Our sun, which is responsible for providing sustenance to our planet -- is prone to very strange behavior, including spitting out massive amounts of plasma. Some of these plasma jets could engulf our small planet tens of times over. This is a perfect example of such a scenario, as the sun burped out a sunspot that is more than 6 times the diameter of Earth. This colossal storm grew rapidly, expanding to this amazing size in less than 48 hours time, surprising solar scientists who keep watchful eyes on our parent star.


Here, you can see the sheer mass of the sunspot. Sunspots are formed by the turbulent magnetic fields that inhabit the sun. In this case, the sunspot quickly evolved into a delta region (the lighter areas surrounding the blackish spots, where the penumbra begins to exhibit magnetic fields that point in a different direction from the dark area, near the center) Such an unstable figuration has a propensity for unleashing solar flares capable of disrupting our radio and satellite communication systems in geosynchronous orbit around Earth.

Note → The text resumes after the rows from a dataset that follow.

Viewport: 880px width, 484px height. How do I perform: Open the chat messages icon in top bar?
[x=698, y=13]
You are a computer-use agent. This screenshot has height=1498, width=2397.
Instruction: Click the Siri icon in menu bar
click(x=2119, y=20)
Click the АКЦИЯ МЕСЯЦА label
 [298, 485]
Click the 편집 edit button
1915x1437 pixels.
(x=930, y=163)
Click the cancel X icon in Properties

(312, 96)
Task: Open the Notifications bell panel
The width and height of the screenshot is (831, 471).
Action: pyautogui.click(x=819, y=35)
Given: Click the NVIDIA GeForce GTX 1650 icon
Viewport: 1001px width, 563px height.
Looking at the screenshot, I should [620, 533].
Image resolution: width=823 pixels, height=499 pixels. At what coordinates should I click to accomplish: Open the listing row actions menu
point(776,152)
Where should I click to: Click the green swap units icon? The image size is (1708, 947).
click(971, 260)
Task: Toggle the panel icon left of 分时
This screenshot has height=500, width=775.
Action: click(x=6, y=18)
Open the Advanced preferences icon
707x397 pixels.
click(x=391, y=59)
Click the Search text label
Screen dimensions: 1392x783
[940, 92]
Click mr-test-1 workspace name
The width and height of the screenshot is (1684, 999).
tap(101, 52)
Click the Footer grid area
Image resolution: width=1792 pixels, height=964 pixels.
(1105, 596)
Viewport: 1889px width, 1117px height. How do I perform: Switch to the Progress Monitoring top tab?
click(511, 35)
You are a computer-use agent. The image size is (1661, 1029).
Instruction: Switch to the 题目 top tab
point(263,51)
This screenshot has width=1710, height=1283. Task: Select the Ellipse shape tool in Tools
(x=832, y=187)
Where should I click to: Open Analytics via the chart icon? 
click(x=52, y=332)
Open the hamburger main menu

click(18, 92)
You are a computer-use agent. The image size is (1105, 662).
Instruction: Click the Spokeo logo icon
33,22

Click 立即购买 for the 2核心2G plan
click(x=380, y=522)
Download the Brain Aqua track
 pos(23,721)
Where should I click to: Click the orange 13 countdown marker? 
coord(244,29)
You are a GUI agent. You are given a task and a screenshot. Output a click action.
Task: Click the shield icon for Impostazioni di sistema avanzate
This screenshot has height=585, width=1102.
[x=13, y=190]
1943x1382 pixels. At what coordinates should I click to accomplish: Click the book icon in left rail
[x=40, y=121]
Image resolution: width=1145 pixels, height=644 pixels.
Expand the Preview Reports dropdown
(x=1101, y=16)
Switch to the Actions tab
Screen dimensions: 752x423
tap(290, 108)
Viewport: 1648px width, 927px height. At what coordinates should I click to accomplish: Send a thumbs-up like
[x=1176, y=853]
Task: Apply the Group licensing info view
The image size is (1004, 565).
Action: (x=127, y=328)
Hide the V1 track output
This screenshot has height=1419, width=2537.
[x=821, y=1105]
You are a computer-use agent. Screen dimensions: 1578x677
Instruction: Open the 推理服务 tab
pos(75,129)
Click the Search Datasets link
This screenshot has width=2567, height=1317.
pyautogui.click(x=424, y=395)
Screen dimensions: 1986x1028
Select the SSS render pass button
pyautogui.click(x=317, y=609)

Solar scientists will continue to monitor these sunspots, in addition to anymore that will crop up in the future, something that is expected since the sun is at solar maximum, which happens over an eleven year period. They will be particularly vigilant in studying them, trying to decipher their connection to the global climate on Earth, and the other planets in our solar system.
This image was taken by the Solar Dynamics Observatory and combines two separate images taken using two instruments on board the Helioseismic and Magnetic Imager (HMI). These filters take images at visible wavelengths and the 304 Angstrom wavelength, which allows us to see the lower atmosphere of the sun with clarity (colored in red).